Scanning the entries below, copy every line that contains the word "agent".

Pixel coordinate grounding data:
- - - -

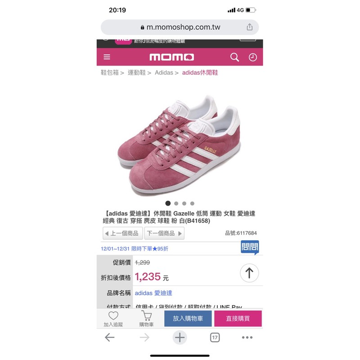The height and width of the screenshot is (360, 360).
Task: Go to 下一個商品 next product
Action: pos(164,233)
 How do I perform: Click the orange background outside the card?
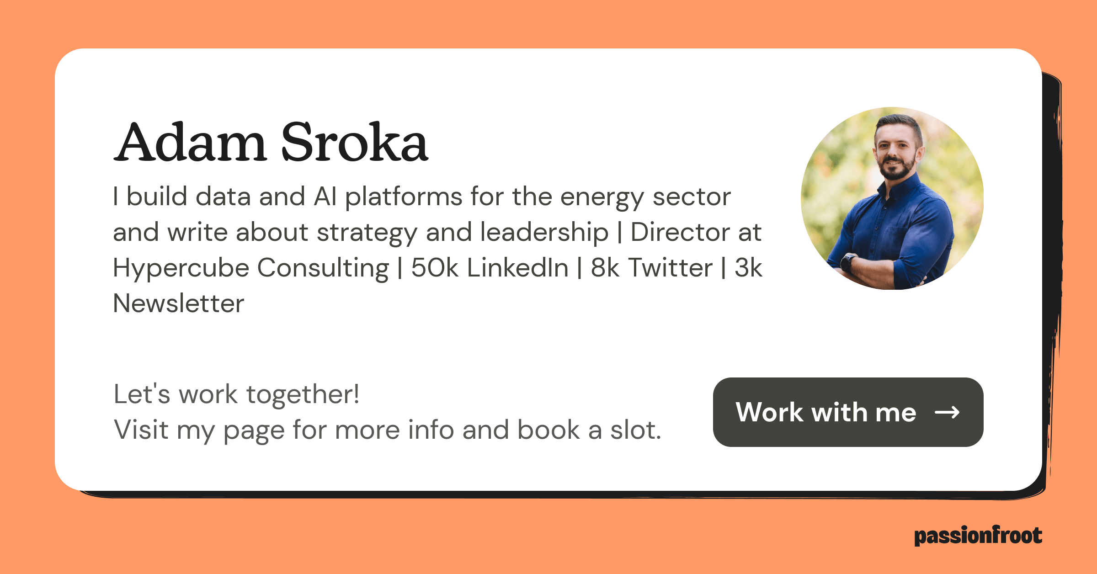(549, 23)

- - - -

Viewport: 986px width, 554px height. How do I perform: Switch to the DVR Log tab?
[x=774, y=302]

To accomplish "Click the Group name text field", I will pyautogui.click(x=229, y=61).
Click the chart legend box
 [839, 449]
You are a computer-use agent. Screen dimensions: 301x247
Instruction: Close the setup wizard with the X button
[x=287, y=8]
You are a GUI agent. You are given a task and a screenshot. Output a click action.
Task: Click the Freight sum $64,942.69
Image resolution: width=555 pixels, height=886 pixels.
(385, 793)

- - - -

OUTPUT FOR THIS TASK:
You are a computer-use agent. Screen dimensions: 301x247
You are a GUI agent. You are given a task and a screenshot. Output a click action.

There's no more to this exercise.